Androgen deprivation-mediated activation of AKT is enhanced in prostate cancer with TMPRSS2:ERG fusion
The TMPRSS2:ERG gene fusion (T:E fusion) in prostate adenocarcinoma (PCa) puts ERG under the androgen receptor (AR) regulated expression of TMPRSS2. The T:E fusion is frequently associated with PTEN loss, and is highly correlated with decreased expression of INPP4B, both of which may compensate for ERG-mediated suppression of PI3K/AKT signaling. We confirmed in PCa cells and a mouse PCa model that ERG suppresses AKT activation, and that one potential mechanism is through downregulation of IRS2. In contrast, ERG knockdown did not increase INPP4B, suggesting its decreased expression is indirect and reflects selective pressure to suppress INPP4B function.
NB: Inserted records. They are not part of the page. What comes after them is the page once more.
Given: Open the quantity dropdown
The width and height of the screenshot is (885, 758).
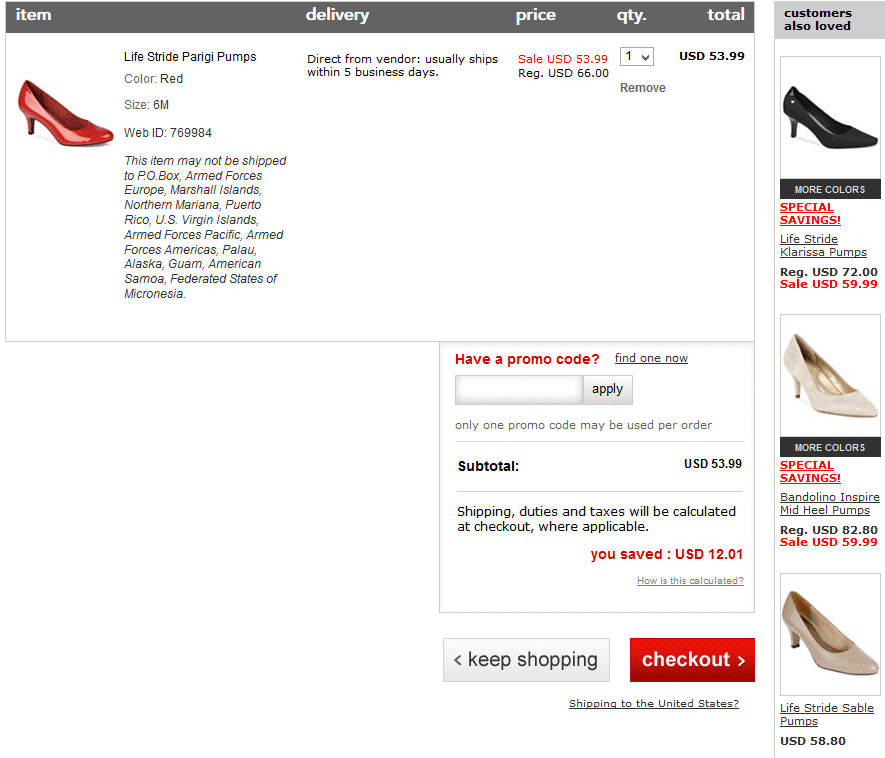Looking at the screenshot, I should point(636,57).
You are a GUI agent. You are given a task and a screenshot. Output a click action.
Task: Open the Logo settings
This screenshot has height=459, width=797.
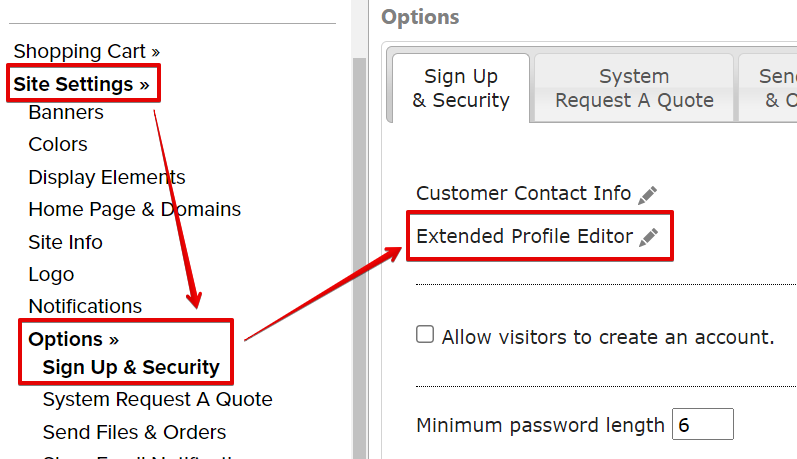point(51,274)
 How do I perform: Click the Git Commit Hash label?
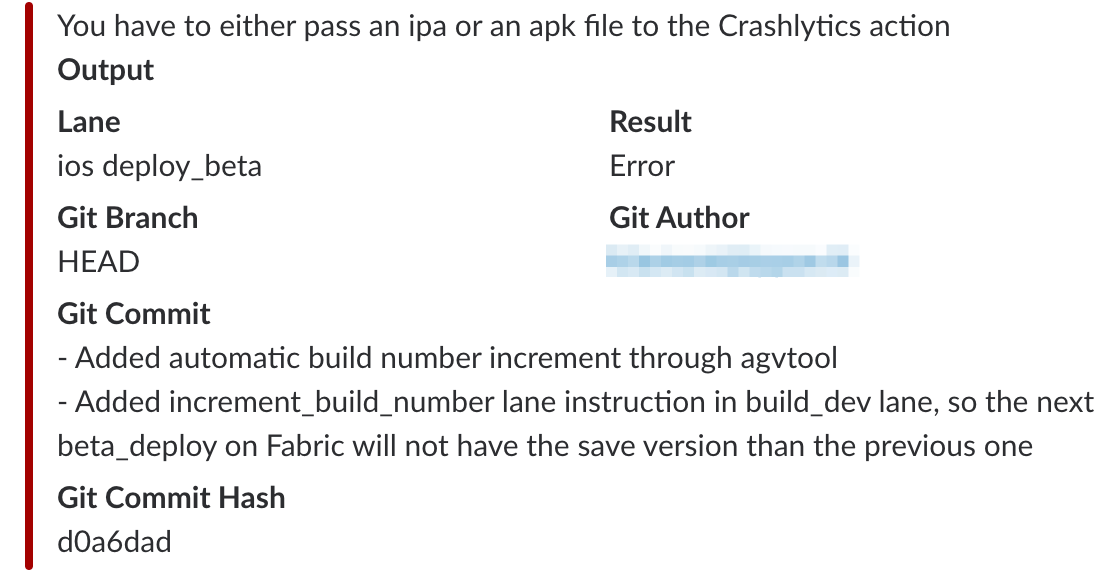172,498
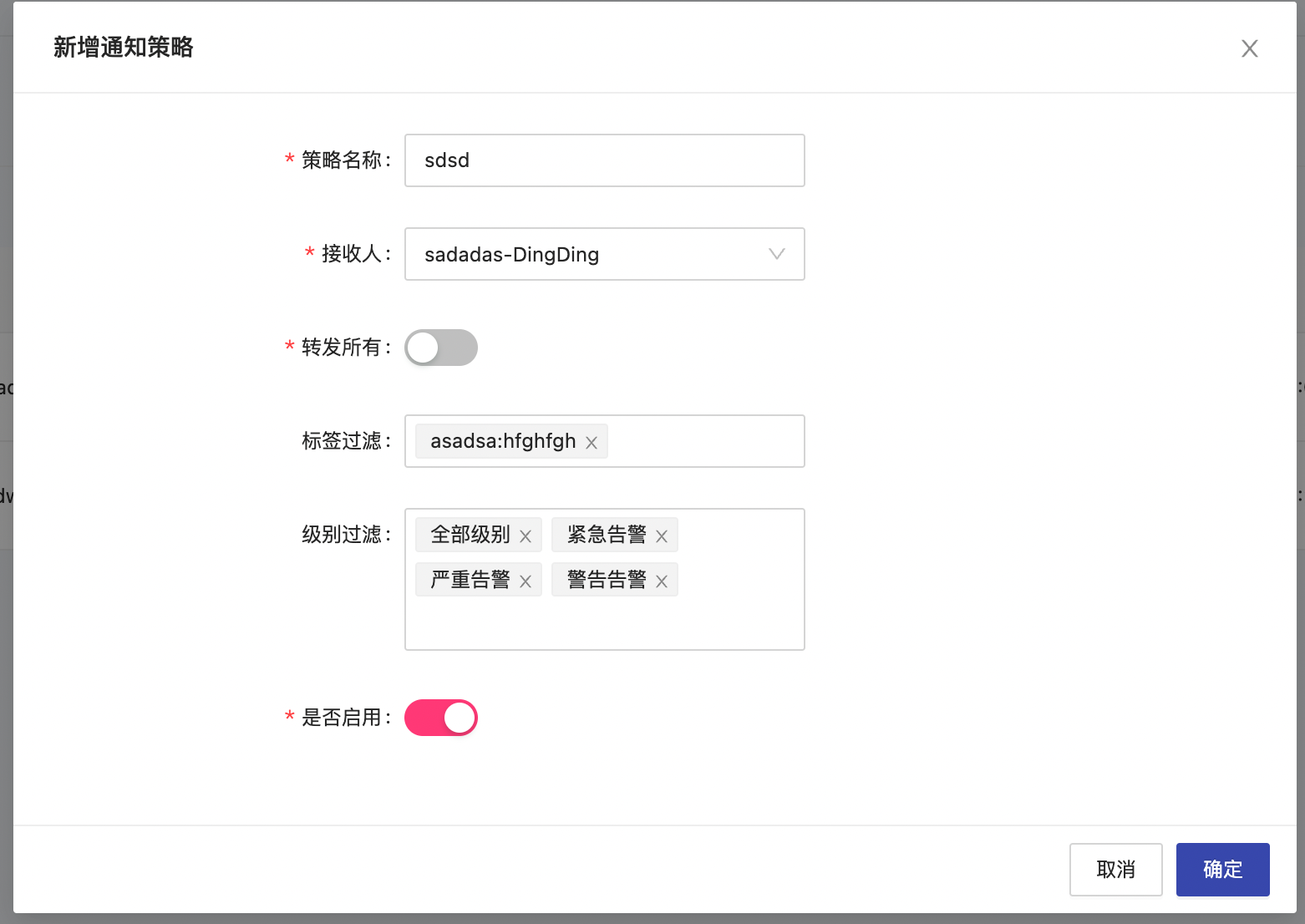Remove the asadsa:hfghfgh label filter tag
1305x924 pixels.
pyautogui.click(x=591, y=441)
Notably, INPP4B expression is similarly decreased in PTEN-intact and PTEN-deficient T:E fusion tumors, suggesting selection for a function distinct from regulation of PI3K activity. As ERG expression in T:E fusion tumors is AR regulated, we further assessed the extent to which AR inhibition increased AKT activity in T:E fusion tumors. T:E fusion positive versus negative PDXs had greater increases in AKT activity after castration. Moreover, in a neoadjuvant trial of AR inhibition prior to radical prostatectomy we similarly found greater increases in AKT activation in the T:E fusion tumors. Together these findings indicate that AKT activation may mitigate the efficacy of AR targeted therapy in T:E fusion PCa, and that these patients may most benefit from combination therapy targeting AR and AKT.